By the time he was 10, his parents had died, and he was brought up by his older brother Johann Christoph Bach (1671--1721), who was the organist at Ohrdruf and taught him the organ and clavier.

At 15 he won a place as a chorister at Michaelskirche, a boarding school for poor boys in Lüneburg, where his family were already appreciated.

His musical experience thus far had developed from the string-playing tradition of his immediate family to composing and performing keyboard and sacred music. From 1703--7 he was organist at Neukirche Arnstadt, where he had keenly followed the building of the new organ. However, he began to neglect his duties as choirmaster, preferring to immerse himself in keyboard music.
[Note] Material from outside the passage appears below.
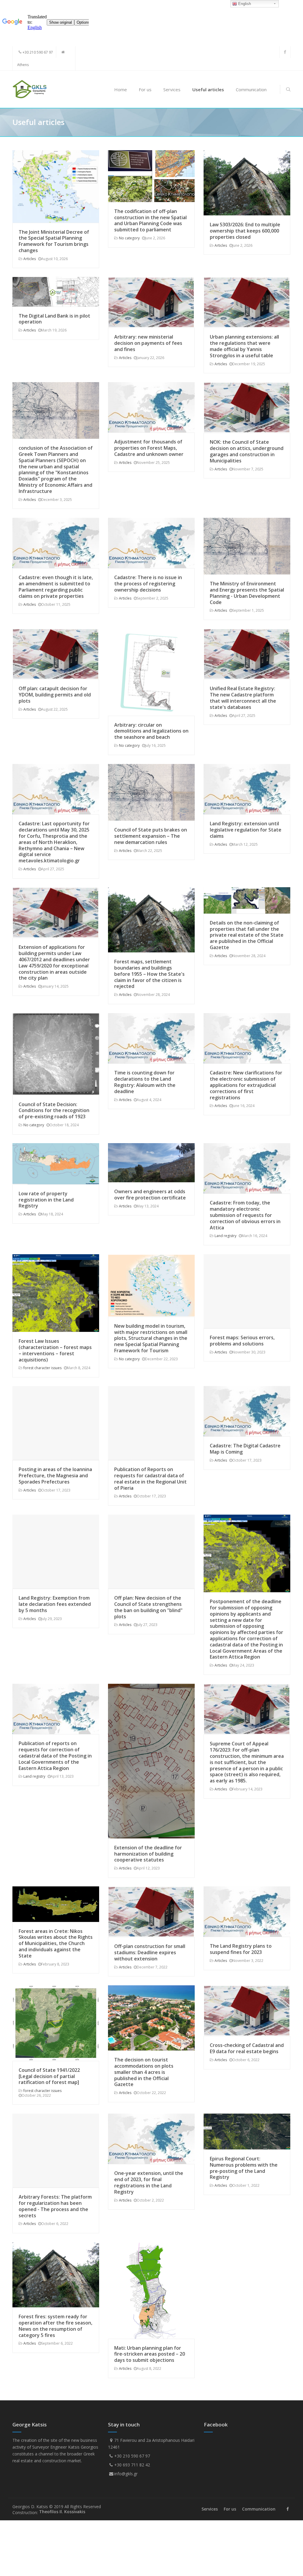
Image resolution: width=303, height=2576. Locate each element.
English (244, 3)
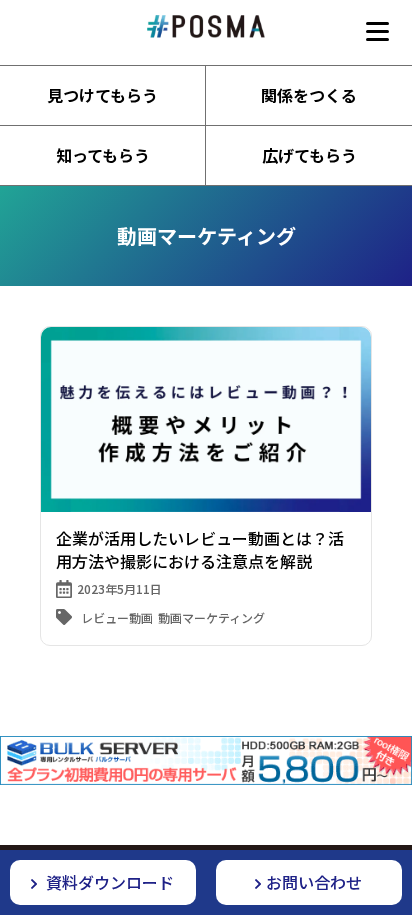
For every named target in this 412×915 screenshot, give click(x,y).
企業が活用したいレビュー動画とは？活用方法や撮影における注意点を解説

He also angered the authorities with his innovative chorale accompaniments, and by his failure to produce cantatas. To make matters worse, after two years service at Arnstadt, in October 1705 when he was 19, he walked 230 miles to hear Dietrich Buxtehude, the Danish composer and organ player at St Mary´s church in Lübeck, and returned to his post three months later than expected, in January 1706.

In June 1707 he left Arnstadt and became organist at St Blasius, Mülhausen, where the pastor was a strict priest who objected to any but the simplest music in church. That October he married his cousin Maria Barbara Bach (1684--1720).
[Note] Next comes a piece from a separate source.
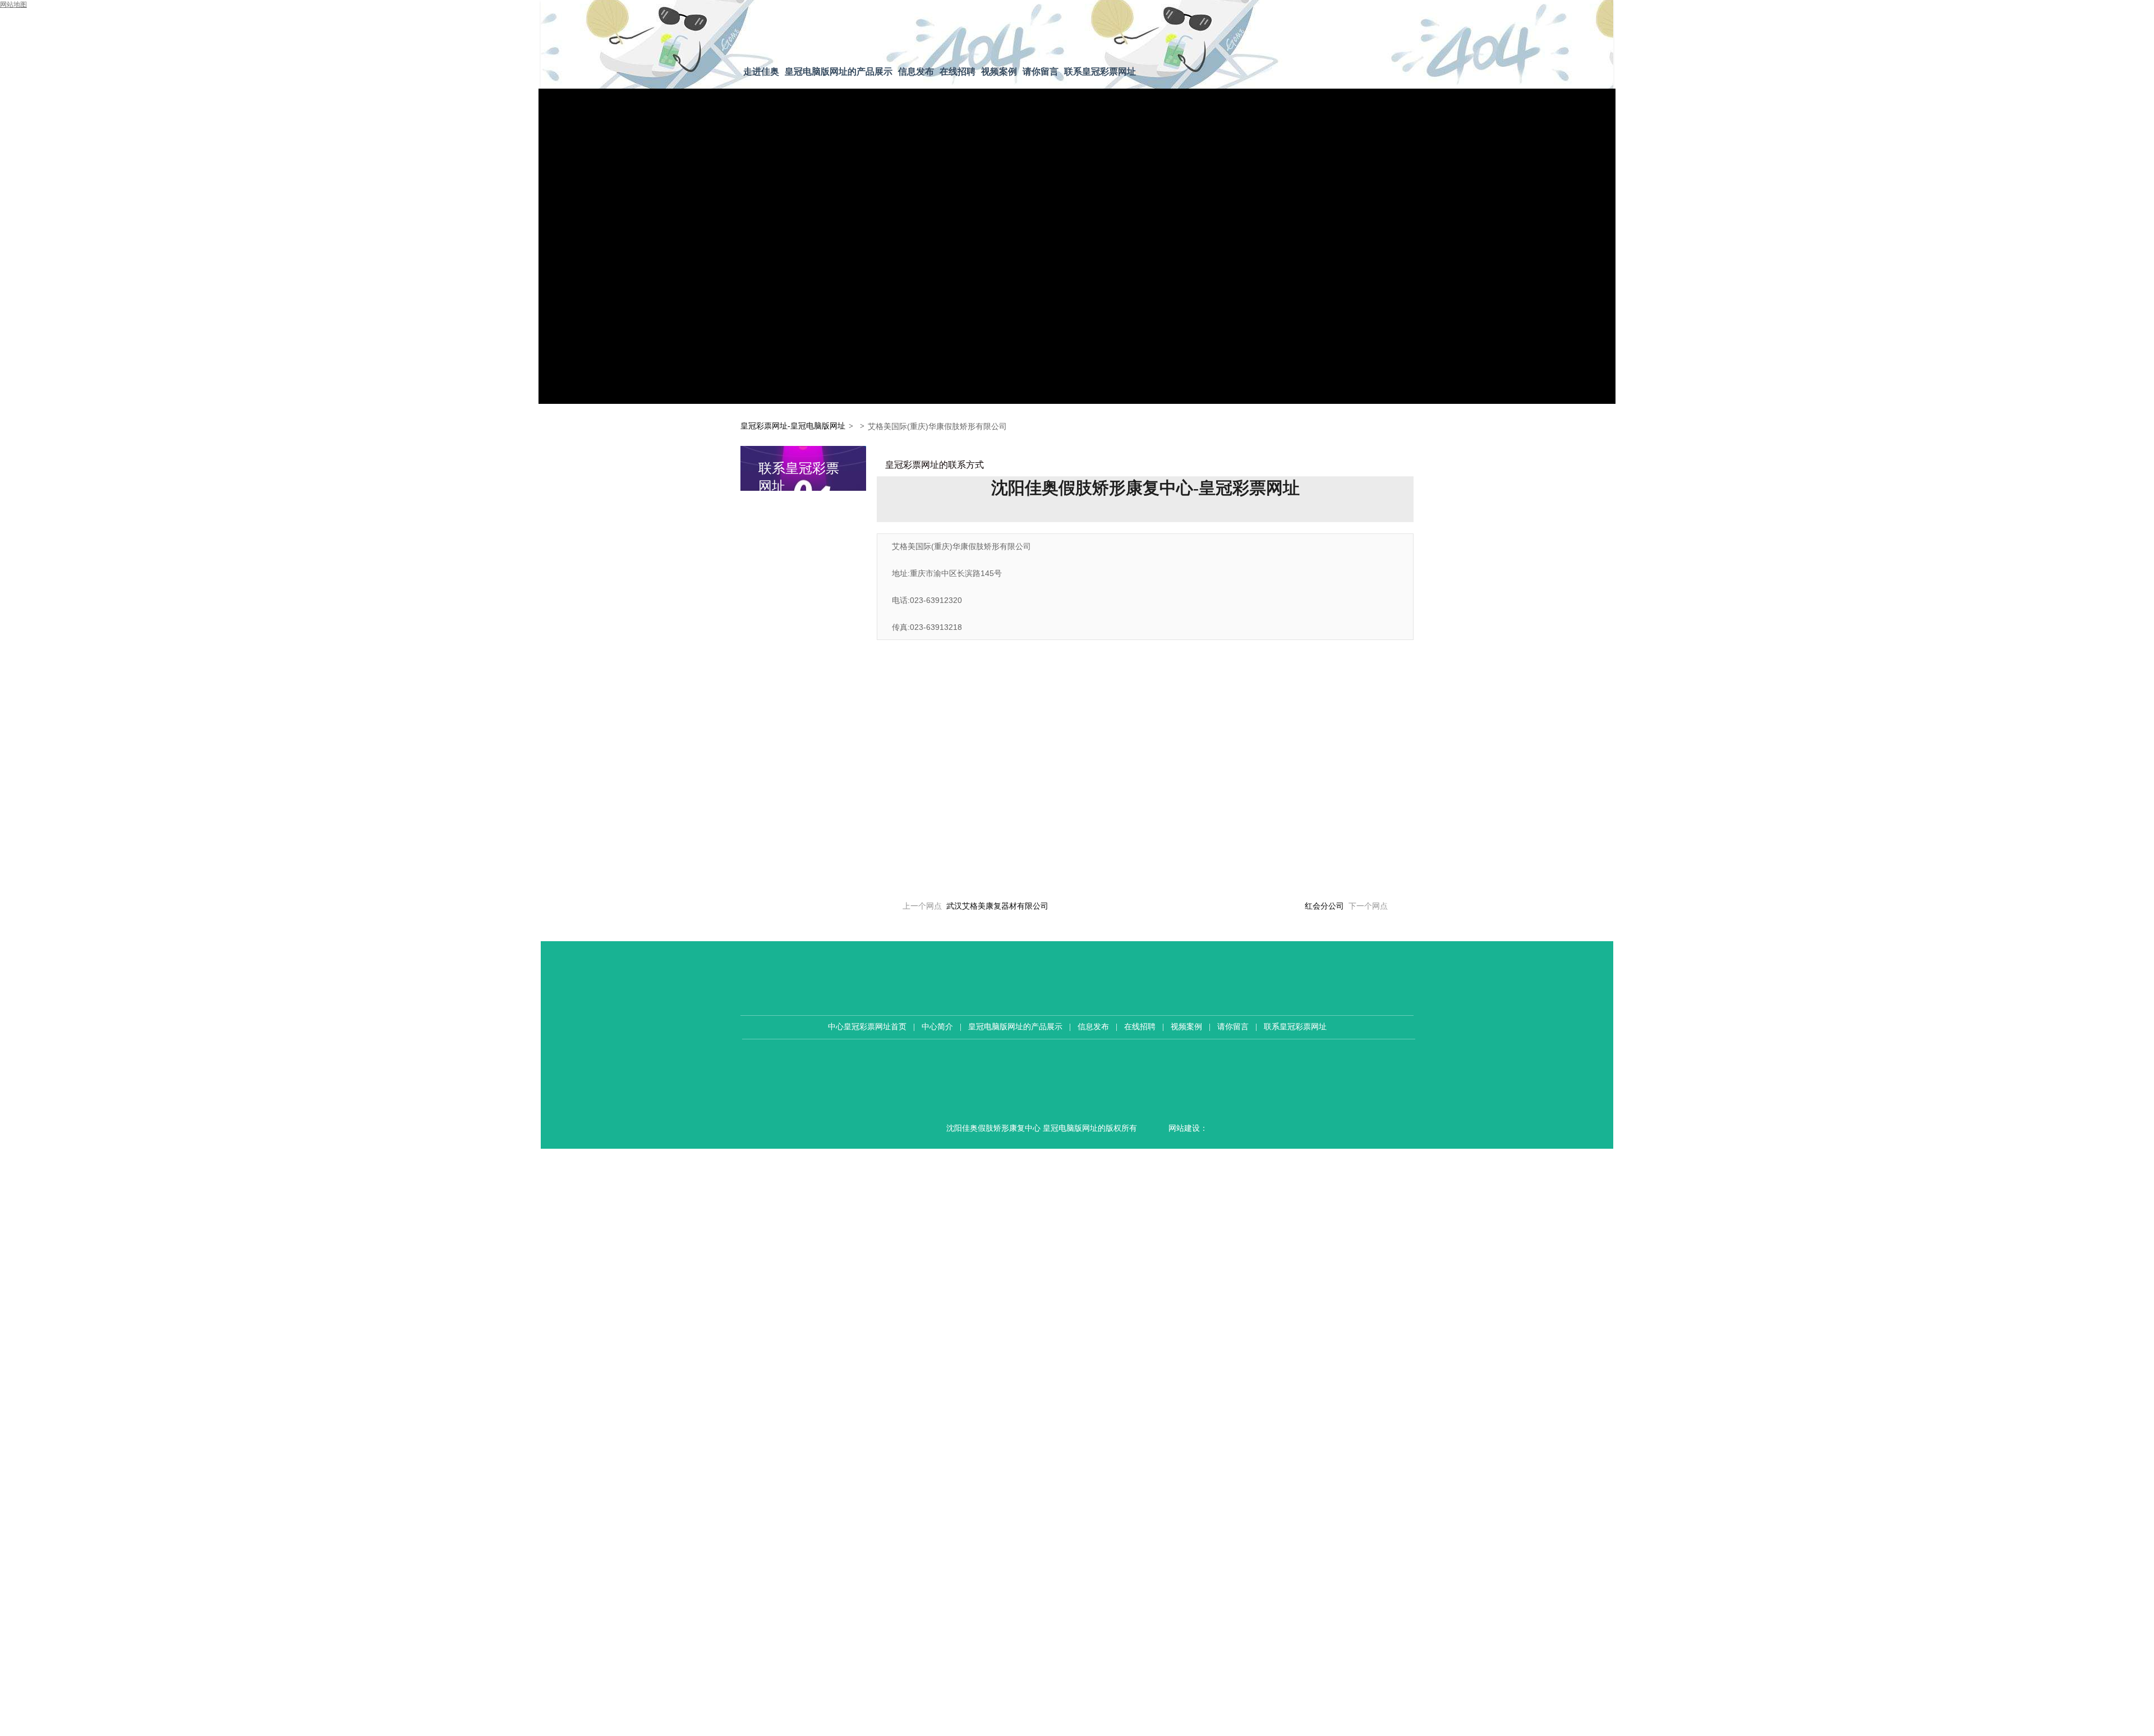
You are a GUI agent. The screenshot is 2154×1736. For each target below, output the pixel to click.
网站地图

Bach transferred to the ducal court at Weimar as Konzertmeister in 1708 and, after being passed over for the job of Kapellmeister there, became Kapellmeister to Prince Leopold of Anhalt-Cöthen in 1717, in whose service he became known as an outstanding organist. The prince was a Calvinist, so music played only a small part in his worship, and Bach was at liberty to compose and perform many secular works. He gave recitals, and wrote the Toccata and Fugue in D Minor, the Fantasia and Fugue in G Minor, the Prelude and Fugue in C, as well as other instrumental music, including the Brandenburg Concertos (1721), and the first book of Das wohltemperiete Klavier (1722, The Well-Tempered Clavier).
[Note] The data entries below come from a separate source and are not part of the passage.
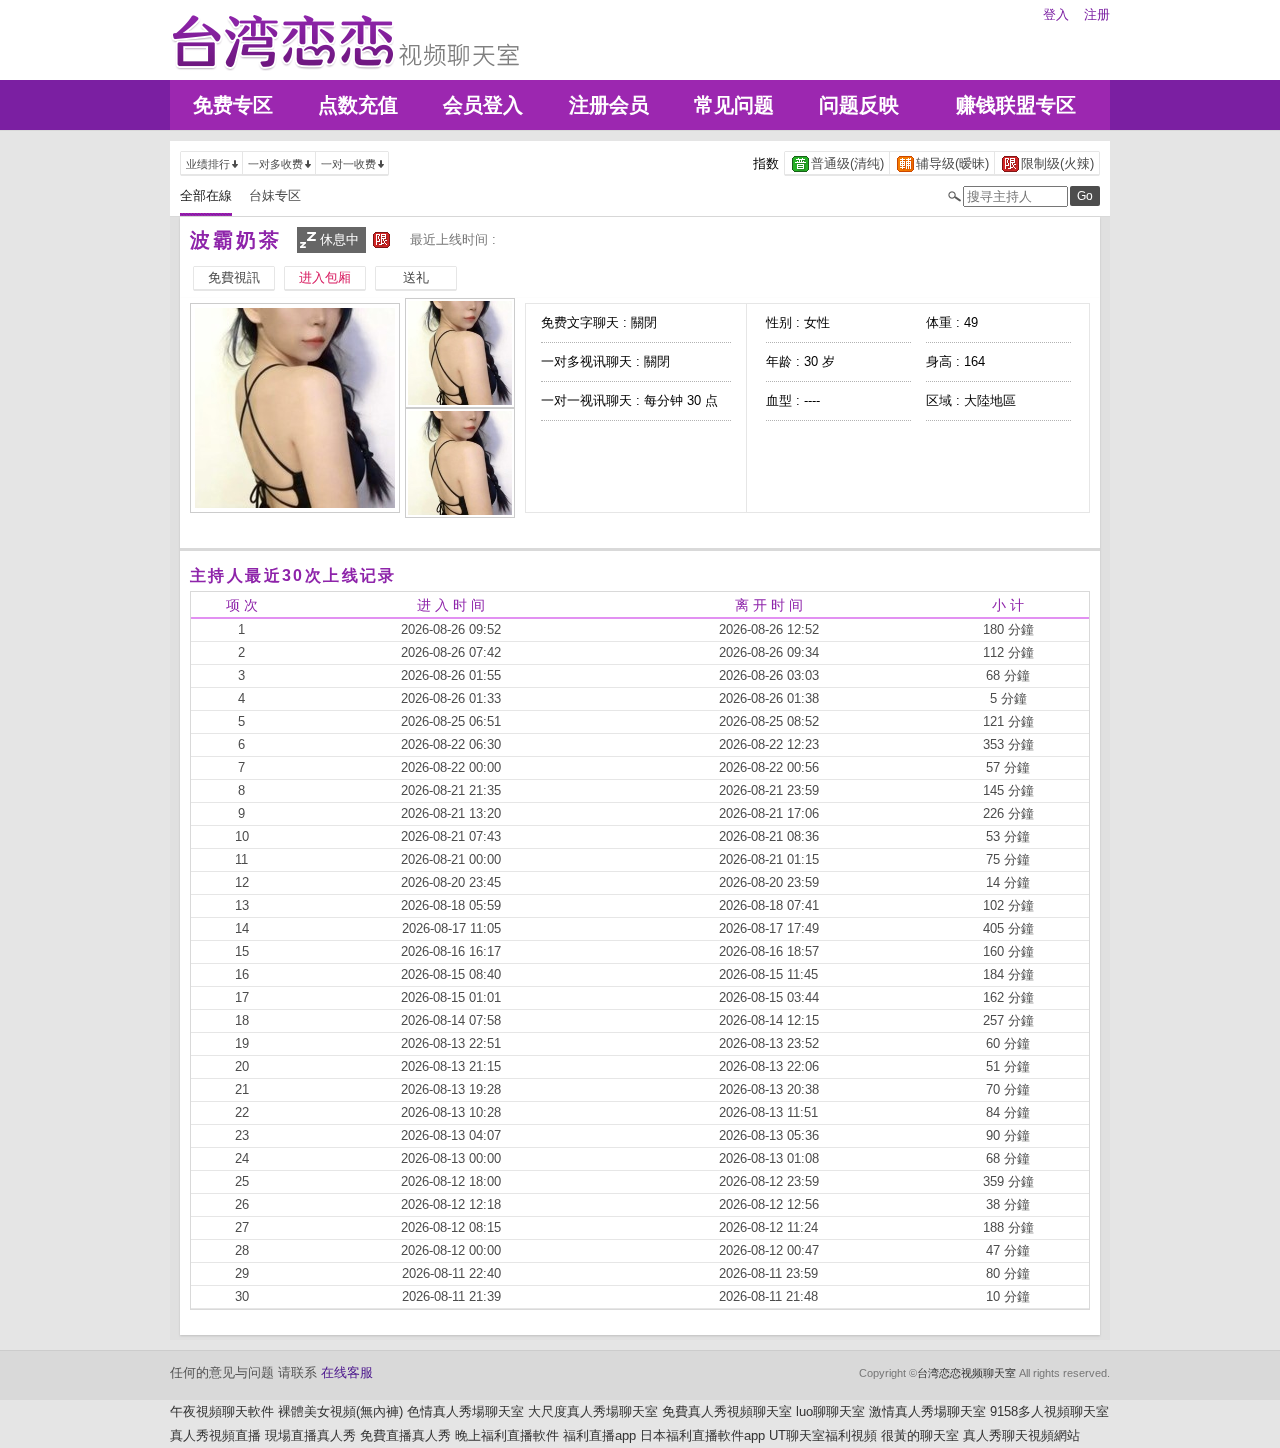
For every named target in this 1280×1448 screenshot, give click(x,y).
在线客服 (347, 1372)
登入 (1056, 14)
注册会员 (609, 105)
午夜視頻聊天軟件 (222, 1411)
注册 (1097, 14)
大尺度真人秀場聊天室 (593, 1411)
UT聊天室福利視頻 (823, 1435)
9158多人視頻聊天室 (1049, 1411)
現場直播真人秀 (310, 1435)
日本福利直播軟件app (702, 1435)
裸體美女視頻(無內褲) (340, 1411)
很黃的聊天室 (920, 1435)
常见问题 (734, 105)
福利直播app (599, 1435)
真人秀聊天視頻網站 (1021, 1435)
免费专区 (233, 105)
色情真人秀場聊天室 (465, 1411)
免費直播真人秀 (405, 1435)
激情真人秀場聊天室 (927, 1411)
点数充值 (358, 105)
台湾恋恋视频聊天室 (966, 1373)
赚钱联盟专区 (1016, 105)
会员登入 (483, 105)
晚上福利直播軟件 (507, 1435)
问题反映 (859, 105)
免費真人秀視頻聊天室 (727, 1411)
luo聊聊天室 (830, 1411)
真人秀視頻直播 (215, 1435)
Widowed suddenly in 1720, and left with four children (he had six by Maria, but only four survived), in 1721 he married Anna Magdalena Wilcken (1701--60), an accomplished singer, harpsichordist, and copyist, for whom he wrote a collection of keyboard pieces. Of their 13 children, six survived, and for them he wrote his Clavierbüchlein (1720, Little Book for the Keyboard). Six sonatas for the solo violin, also written then, were forgotten and not found until the next century.

A devout Lutheran, Bach´s desire to get back into church music became strong and, after much deliberation, he accepted a lower position as cantor of the Thomasschule in Leipzig in 1723, where he remained for the rest of his life, despite disagreements with his colleagues and the authorities. In an attempt to strengthen his position there, he solicited the title of Court Composer to the Elector of Saxony, presenting the Goldberg Variations (1722), a harpsichord work named after one of his pupils.

But his main task at Leipzig was to supply cantatas for the city churches each Sunday, and he wrote about 300 of these, of which 200 remain. He composed much of his best work in this period, including the St Matthew Passion (1727 and/or 1729). From 1729--1741 he was also director of the Collegium Musicum (the local music society), giving weekly concerts, and his family home became a centre of musical pilgrimage. Many eminent musicians, who included several relations, became his pupils.

A visit in 1747 to his son Carl Philip Emmanuel, who was court harpsichordist, resulted in an invitation from Frederick the Great of Prussia to try his latest Silbermann pianofortes and improvise a fugue. As a result Bach subsequently offered the king his collection, Das musikalisches Opfer (1747, Musical Offering), which included a trio for flute, violin, and clavier. At about the same time (1748--9) he completed the full Mass in B Minor, which he never performed.

A conscientious copyist, his eyes had long been failing him, and despite an operation he became almost totally blind. He died of a stroke at Leipzig while engaged on a series of fugues for the keyboard - the monumental work The Art of the Fugue.